- Parent company: Playboy Enterprises
- Founded: 1949
- Defunct: 1978
- Country of origin: United States
- Location: Los Angeles, California

= Playboy Records =

Defunct American record label

Playboy Records was an American record label, based in Los Angeles, California, and a unit of Playboy Enterprises. Artists recording for the label included Al Wilson, Barbi Benton, Blue Ash, Bobby Taylor & the Vancouvers, The Weapons of Peace, Brenda Patterson, Lois Fletcher, Jeanne French, Hamilton, Joe Frank & Reynolds, Ivory, Greg Kihn, The Rubinoos, Wynn Stewart, Mickey Gilley and Joey Stec.

A notable LP was Hudson, the first album by the Hudson Brothers.

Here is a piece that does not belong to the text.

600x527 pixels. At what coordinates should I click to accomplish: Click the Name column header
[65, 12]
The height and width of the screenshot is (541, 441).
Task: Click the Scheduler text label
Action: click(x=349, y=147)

Another notable artist is Jim Sullivan, whose second album (self titled) was released on Playboy. Playboy also issued on LP the only full-length live concert recording by Lead Belly from a recording made in 1949, shortly before his death.

Playboy Records was also home to the early 1972-1973 U.S. single releases by soon-to-be international superstars ABBA, licensed to the label by their Swedish label, Polar Music. Polar/ABBA manager Stig Anderson blamed the lack of greater U.S. success of their first single, "People Need Love", on the limited distribution resources of the label, as they were unable to meet the demand from retailers and radio programmers, and Polar changed distributors when ABBA won Eurovision in 1974, to Atlantic Records.

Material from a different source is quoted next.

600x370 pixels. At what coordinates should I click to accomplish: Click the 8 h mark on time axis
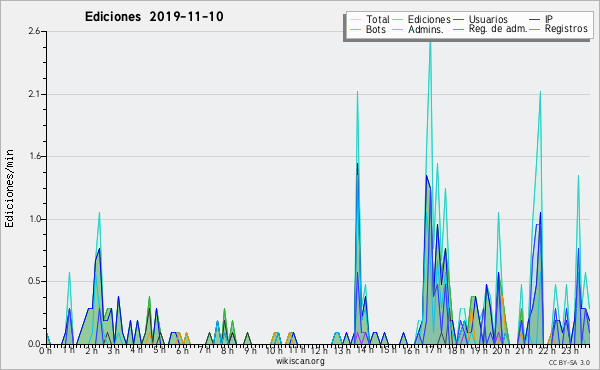227,350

The label's biggest hit was Hamilton, Joe Frank & Reynolds' million-seller, "Fallin' in Love", which topped the Billboard Hot 100 in 1975 (also reaching #24, R&B). Al Wilson also had a major hit for the label in 1976 when "I've Got a Feeling" reached #3 on the R&B chart (#29 pop).

In addition to its own material, Playboy also acted as the distributor for the Beserkley Records label, which predominantly released music by power pop acts such as The Modern Lovers and The Greg Kihn Band.

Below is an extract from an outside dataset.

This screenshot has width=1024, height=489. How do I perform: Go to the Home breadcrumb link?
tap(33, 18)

The label was originally independently distributed and towards the end of its life, CBS Records took over distribution. The original incarnation of the label folded in 1978, after which Elektra Records took over the distribution of Beserkley titles until that label dissolved in 1984.

The label was relaunched in 2001 as a jazz imprint distributed by Concord Records. Sony Music's Legacy Recordings handles Playboy Records catalog from the 1970s.

==Staff==

===Tom Takayoshi===
In the 1970s, Tom Takayoshi joined Playboy Records. In early 1973, he was named marketing director of sales and promotion. Around 1974, he was executive vice-president for the label. While in that role he signed country singer Eddie Weaver to the label. Later, he was the man in charge of the label, the third man in that position in three years. Under his stewardship, Playboy Records did well with country singer Mickey Gilley.